▸ Objective: Can you give the entries below again, changing every "screenshot" to "screen capture" and leaving everything else untouched?

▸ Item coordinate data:
* Begin *
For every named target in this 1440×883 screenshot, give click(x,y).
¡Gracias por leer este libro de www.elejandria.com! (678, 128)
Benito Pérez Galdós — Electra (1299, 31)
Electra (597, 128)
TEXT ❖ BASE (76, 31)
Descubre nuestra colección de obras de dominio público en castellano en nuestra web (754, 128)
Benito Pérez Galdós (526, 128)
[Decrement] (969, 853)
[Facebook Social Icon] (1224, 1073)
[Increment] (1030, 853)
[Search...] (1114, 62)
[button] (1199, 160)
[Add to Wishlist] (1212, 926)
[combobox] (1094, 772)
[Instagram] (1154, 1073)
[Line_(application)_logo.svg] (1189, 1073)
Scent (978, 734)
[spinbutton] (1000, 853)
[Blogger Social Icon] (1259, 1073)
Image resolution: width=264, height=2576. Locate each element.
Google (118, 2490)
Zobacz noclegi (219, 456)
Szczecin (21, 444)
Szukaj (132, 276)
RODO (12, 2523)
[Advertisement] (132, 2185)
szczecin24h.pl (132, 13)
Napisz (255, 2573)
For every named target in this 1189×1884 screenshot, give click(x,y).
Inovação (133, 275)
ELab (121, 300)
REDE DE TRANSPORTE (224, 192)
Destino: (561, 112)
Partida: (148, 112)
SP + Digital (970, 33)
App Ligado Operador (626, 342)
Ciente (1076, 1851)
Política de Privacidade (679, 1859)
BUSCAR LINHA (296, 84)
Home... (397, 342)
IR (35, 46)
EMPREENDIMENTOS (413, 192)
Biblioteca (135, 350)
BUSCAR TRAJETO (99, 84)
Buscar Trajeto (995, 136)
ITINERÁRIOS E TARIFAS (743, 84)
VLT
* End *
▸ Solution below:
For every named target in this 1440×883 screen capture, give click(x,y).
¡Gracias por leer este libro de www.elejandria.com! (678, 128)
Benito Pérez Galdós — Electra (1299, 31)
Electra (597, 128)
TEXT ❖ BASE (76, 31)
Descubre nuestra colección de obras de dominio público en castellano en nuestra web (754, 128)
Benito Pérez Galdós (526, 128)
[Decrement] (969, 853)
[Facebook Social Icon] (1224, 1073)
[Increment] (1030, 853)
[Search...] (1114, 62)
[button] (1199, 160)
[Add to Wishlist] (1212, 926)
[combobox] (1094, 772)
[Instagram] (1154, 1073)
[Line_(application)_logo.svg] (1189, 1073)
Scent (978, 734)
[spinbutton] (1000, 853)
[Blogger Social Icon] (1259, 1073)
Image resolution: width=264, height=2576. Locate each element.
Google (118, 2490)
Zobacz noclegi (219, 456)
Szczecin (21, 444)
Szukaj (132, 276)
RODO (12, 2523)
[Advertisement] (132, 2185)
szczecin24h.pl (132, 13)
Napisz (255, 2573)
For every named target in this 1189×1884 screen capture, give click(x,y).
Inovação (133, 275)
ELab (121, 300)
REDE DE TRANSPORTE (224, 192)
Destino: (561, 112)
Partida: (148, 112)
SP + Digital (970, 33)
App Ligado Operador (626, 342)
Ciente (1076, 1851)
Política de Privacidade (679, 1859)
BUSCAR LINHA (296, 84)
Home... (397, 342)
IR (35, 46)
EMPREENDIMENTOS (413, 192)
Biblioteca (135, 350)
BUSCAR TRAJETO (99, 84)
Buscar Trajeto (995, 136)
ITINERÁRIOS E TARIFAS (743, 84)
VLT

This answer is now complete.